Perhaps one of the couple could have health problems that prevent her or him from having babies, and right now they facing exhausting treatments for infertility.
This question would be a useless nail on the head.
But there are also women who do not have a maternal vocation: they do not have children by choice. I know, for our traditional culture it is inconceivable. Yet they are many and I’m certainly not going to blame them.
DON’T YOU WANT ANOTHER BABY?
Same speech as above: maybe these are people who are facing health problems or a couple crisis. Both situations are difficult to explain to strangers (and even to relatives).
Or, simply, the family has found a happy balance and does not feel the need to break it. Maybe it’s a choice to have more time for theirselves, for their career and to enjoy their life!
WHEN ARE YOU GOING TO GRADUATE?
Studying is very heavy: these are years of effort, renunciation and self-denial. Those who do not finish within the established time frame may have had economic problems that forced them to work during their studies; or family problems; or other problems we do not know.
This question can increase stress and pressure.
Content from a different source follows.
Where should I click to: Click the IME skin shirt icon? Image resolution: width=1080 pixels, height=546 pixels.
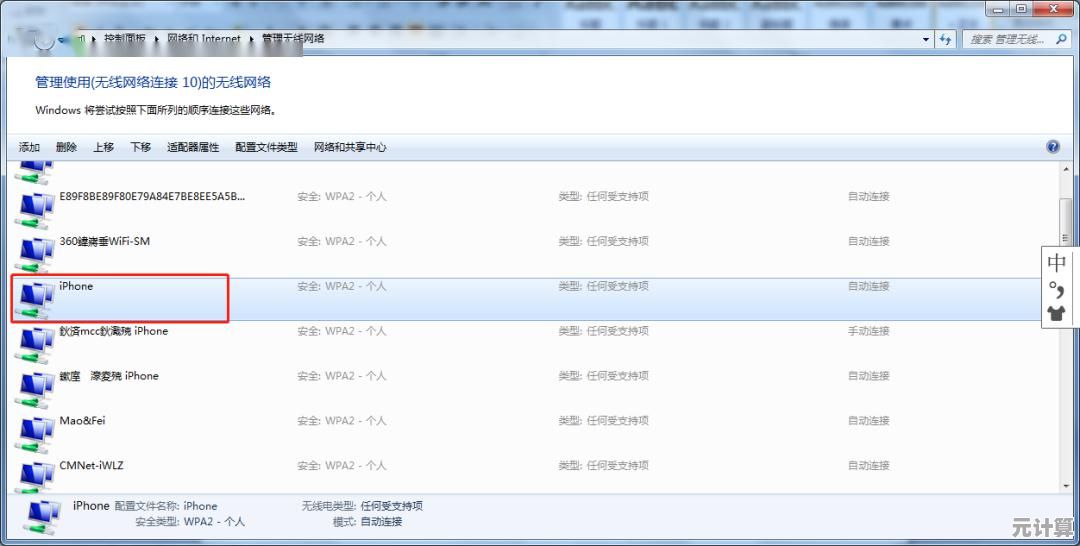(x=1057, y=313)
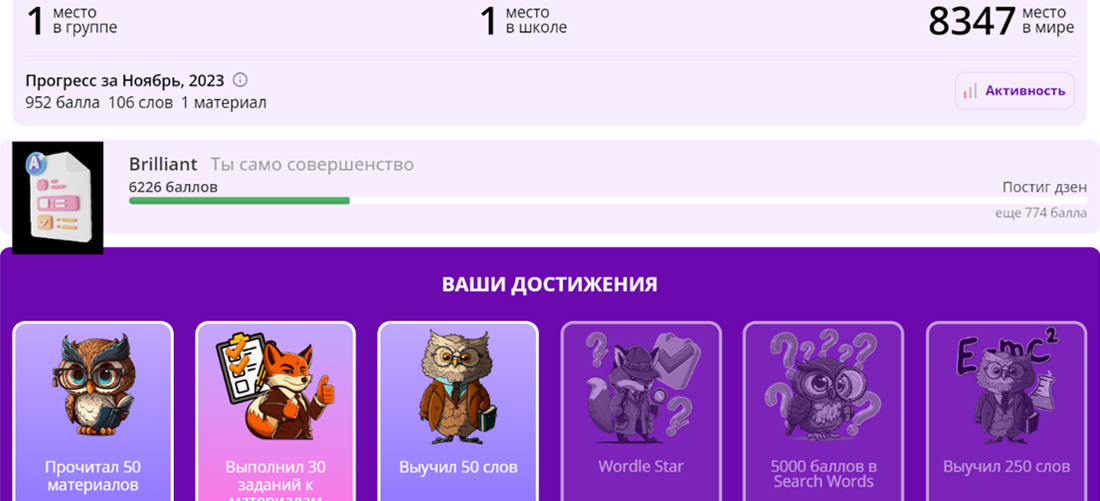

Everyone has his or her own time: respect this.
In short, those are really out of place questions: in all circumstances and with any interlocutor.
They are often done in good faith: maybe just out of curiosity or just to start a conversation.
Yet they are questions never to be asked, because they are personal and very delicate: It can really hurt people’s sensibilities.
Think about it!
And speaking of gaffes, prohibitions and common sense, I would like to point out the course of Bon Ton and Modern Etiquette with Elisa Motterle.
An interesting Christmas present for yourself or for … someone who needs it;)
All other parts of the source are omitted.